(Items listed in a dataset)

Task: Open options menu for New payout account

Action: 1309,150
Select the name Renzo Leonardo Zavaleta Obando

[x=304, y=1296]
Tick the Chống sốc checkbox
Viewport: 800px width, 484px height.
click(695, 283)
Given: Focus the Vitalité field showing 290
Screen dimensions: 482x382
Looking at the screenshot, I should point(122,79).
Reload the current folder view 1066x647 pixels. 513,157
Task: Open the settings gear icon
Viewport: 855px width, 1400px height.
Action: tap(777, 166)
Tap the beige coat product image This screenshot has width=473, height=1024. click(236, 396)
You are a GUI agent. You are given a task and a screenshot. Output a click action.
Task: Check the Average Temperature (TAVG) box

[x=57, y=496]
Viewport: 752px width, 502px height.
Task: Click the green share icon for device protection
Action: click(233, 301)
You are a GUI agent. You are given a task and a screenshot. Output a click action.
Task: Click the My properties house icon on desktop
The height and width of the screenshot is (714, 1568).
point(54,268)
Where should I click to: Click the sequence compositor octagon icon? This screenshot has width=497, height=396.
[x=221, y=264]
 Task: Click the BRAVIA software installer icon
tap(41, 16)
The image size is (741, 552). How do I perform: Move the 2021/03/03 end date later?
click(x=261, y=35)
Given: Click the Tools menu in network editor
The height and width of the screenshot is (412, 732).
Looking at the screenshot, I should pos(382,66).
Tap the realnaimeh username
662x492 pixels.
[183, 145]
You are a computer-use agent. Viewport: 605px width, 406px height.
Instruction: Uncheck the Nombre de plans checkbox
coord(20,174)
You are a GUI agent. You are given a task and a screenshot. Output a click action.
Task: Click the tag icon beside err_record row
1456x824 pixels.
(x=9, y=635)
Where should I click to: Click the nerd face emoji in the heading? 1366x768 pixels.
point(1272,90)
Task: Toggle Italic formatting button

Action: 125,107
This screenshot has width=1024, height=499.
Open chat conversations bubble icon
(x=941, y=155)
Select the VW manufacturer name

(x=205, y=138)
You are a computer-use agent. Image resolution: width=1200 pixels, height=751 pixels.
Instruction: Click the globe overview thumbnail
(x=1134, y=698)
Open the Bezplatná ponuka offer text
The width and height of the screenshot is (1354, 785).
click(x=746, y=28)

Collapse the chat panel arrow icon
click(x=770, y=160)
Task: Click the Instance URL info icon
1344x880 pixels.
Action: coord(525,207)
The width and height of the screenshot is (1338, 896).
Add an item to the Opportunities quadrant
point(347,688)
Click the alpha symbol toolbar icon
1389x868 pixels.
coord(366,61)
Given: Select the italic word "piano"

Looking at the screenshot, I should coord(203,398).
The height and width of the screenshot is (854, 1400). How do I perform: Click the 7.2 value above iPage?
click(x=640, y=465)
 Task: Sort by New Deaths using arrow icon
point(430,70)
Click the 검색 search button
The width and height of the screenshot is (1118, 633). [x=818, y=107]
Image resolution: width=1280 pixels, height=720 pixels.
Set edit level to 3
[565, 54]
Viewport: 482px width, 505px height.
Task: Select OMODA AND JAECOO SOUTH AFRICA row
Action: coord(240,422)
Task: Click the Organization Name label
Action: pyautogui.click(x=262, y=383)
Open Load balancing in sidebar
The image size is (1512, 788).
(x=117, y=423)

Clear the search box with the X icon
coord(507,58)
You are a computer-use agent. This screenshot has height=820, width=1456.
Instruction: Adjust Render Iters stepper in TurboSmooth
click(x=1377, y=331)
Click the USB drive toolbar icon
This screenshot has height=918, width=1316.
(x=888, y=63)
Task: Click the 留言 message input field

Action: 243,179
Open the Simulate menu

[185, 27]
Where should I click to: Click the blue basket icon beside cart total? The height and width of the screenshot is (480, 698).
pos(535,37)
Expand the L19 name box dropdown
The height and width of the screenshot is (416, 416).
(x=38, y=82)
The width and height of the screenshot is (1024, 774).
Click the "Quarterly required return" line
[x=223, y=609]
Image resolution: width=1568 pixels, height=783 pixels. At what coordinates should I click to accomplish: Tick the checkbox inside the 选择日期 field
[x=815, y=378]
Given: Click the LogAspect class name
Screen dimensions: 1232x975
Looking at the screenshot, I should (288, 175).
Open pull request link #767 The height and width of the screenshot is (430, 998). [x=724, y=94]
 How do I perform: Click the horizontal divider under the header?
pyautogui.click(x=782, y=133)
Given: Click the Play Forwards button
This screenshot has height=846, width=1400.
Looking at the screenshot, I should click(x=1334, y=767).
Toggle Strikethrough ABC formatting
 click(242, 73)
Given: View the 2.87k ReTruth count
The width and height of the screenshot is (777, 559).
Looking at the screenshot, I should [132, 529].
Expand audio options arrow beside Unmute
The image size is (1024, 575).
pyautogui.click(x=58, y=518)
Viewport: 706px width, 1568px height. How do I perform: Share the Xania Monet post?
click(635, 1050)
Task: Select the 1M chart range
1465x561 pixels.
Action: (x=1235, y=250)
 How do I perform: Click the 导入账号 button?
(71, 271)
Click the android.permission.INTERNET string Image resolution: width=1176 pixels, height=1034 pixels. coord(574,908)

_TASK TO COMPLETE:_ Could you render the data above as a numbered list, leaving out the blank lines?

_SOLVED PROBLEM:_
1. Task: Open options menu for New payout account
2. Action: 1309,150
3. Select the name Renzo Leonardo Zavaleta Obando
4. [x=304, y=1296]
5. Tick the Chống sốc checkbox
6. Viewport: 800px width, 484px height.
7. click(695, 283)
8. Given: Focus the Vitalité field showing 290
9. Screen dimensions: 482x382
10. Looking at the screenshot, I should point(122,79).
11. Reload the current folder view 1066x647 pixels. 513,157
12. Task: Open the settings gear icon
13. Viewport: 855px width, 1400px height.
14. Action: tap(777, 166)
15. Tap the beige coat product image This screenshot has width=473, height=1024. click(236, 396)
16. You are a GUI agent. You are given a task and a screenshot. Output a click action.
17. Task: Check the Average Temperature (TAVG) box
18. [x=57, y=496]
19. Viewport: 752px width, 502px height.
20. Task: Click the green share icon for device protection
21. Action: click(233, 301)
22. You are a GUI agent. You are given a task and a screenshot. Output a click action.
23. Task: Click the My properties house icon on desktop
24. The height and width of the screenshot is (714, 1568).
25. point(54,268)
26. Where should I click to: Click the sequence compositor octagon icon? This screenshot has width=497, height=396.
27. [x=221, y=264]
28.  Task: Click the BRAVIA software installer icon
29. tap(41, 16)
30. The image size is (741, 552). How do I perform: Move the 2021/03/03 end date later?
31. click(x=261, y=35)
32. Given: Click the Tools menu in network editor
33. The height and width of the screenshot is (412, 732).
34. Looking at the screenshot, I should pos(382,66).
35. Tap the realnaimeh username
36. 662x492 pixels.
37. [183, 145]
38. You are a computer-use agent. Viewport: 605px width, 406px height.
39. Instruction: Uncheck the Nombre de plans checkbox
40. coord(20,174)
41. You are a GUI agent. You are given a task and a screenshot. Output a click action.
42. Task: Click the tag icon beside err_record row
43. 1456x824 pixels.
44. (x=9, y=635)
45. Where should I click to: Click the nerd face emoji in the heading? 1366x768 pixels.
46. point(1272,90)
47. Task: Toggle Italic formatting button
48. Action: 125,107
49. This screenshot has width=1024, height=499.
50. Open chat conversations bubble icon
51. (x=941, y=155)
52. Select the VW manufacturer name
53. (x=205, y=138)
54. You are a computer-use agent. Image resolution: width=1200 pixels, height=751 pixels.
55. Instruction: Click the globe overview thumbnail
56. (x=1134, y=698)
57. Open the Bezplatná ponuka offer text
58. The width and height of the screenshot is (1354, 785).
59. click(x=746, y=28)
60. Collapse the chat panel arrow icon
61. click(x=770, y=160)
62. Task: Click the Instance URL info icon
63. 1344x880 pixels.
64. Action: coord(525,207)
65. The width and height of the screenshot is (1338, 896).
66. Add an item to the Opportunities quadrant
67. point(347,688)
68. Click the alpha symbol toolbar icon
69. 1389x868 pixels.
70. coord(366,61)
71. Given: Select the italic word "piano"
72. Looking at the screenshot, I should coord(203,398).
73. The height and width of the screenshot is (854, 1400). How do I perform: Click the 7.2 value above iPage?
74. click(x=640, y=465)
75.  Task: Sort by New Deaths using arrow icon
76. point(430,70)
77. Click the 검색 search button
78. The width and height of the screenshot is (1118, 633). [x=818, y=107]
79. Image resolution: width=1280 pixels, height=720 pixels.
80. Set edit level to 3
81. [565, 54]
82. Viewport: 482px width, 505px height.
83. Task: Select OMODA AND JAECOO SOUTH AFRICA row
84. Action: coord(240,422)
85. Task: Click the Organization Name label
86. Action: pyautogui.click(x=262, y=383)
87. Open Load balancing in sidebar
88. The image size is (1512, 788).
89. (x=117, y=423)
90. Clear the search box with the X icon
91. coord(507,58)
92. You are a computer-use agent. This screenshot has height=820, width=1456.
93. Instruction: Adjust Render Iters stepper in TurboSmooth
94. click(x=1377, y=331)
95. Click the USB drive toolbar icon
96. This screenshot has height=918, width=1316.
97. (x=888, y=63)
98. Task: Click the 留言 message input field
99. Action: 243,179
100. Open the Simulate menu
101. [185, 27]
102. Where should I click to: Click the blue basket icon beside cart total? The height and width of the screenshot is (480, 698).
103. pos(535,37)
104. Expand the L19 name box dropdown
105. The height and width of the screenshot is (416, 416).
106. (x=38, y=82)
107. The width and height of the screenshot is (1024, 774).
108. Click the "Quarterly required return" line
109. [x=223, y=609]
110. Image resolution: width=1568 pixels, height=783 pixels. At what coordinates should I click to accomplish: Tick the checkbox inside the 选择日期 field
111. [x=815, y=378]
112. Given: Click the LogAspect class name
113. Screen dimensions: 1232x975
114. Looking at the screenshot, I should (288, 175).
115. Open pull request link #767 The height and width of the screenshot is (430, 998). [x=724, y=94]
116.  How do I perform: Click the horizontal divider under the header?
117. pyautogui.click(x=782, y=133)
118. Given: Click the Play Forwards button
119. This screenshot has height=846, width=1400.
120. Looking at the screenshot, I should click(x=1334, y=767).
121. Toggle Strikethrough ABC formatting
122.  click(242, 73)
123. Given: View the 2.87k ReTruth count
124. The width and height of the screenshot is (777, 559).
125. Looking at the screenshot, I should [132, 529].
126. Expand audio options arrow beside Unmute
127. The image size is (1024, 575).
128. pyautogui.click(x=58, y=518)
129. Viewport: 706px width, 1568px height. How do I perform: Share the Xania Monet post?
130. click(635, 1050)
131. Task: Select the 1M chart range
132. 1465x561 pixels.
133. Action: (x=1235, y=250)
134.  How do I perform: Click the 导入账号 button?
135. (71, 271)
136. Click the android.permission.INTERNET string Image resolution: width=1176 pixels, height=1034 pixels. coord(574,908)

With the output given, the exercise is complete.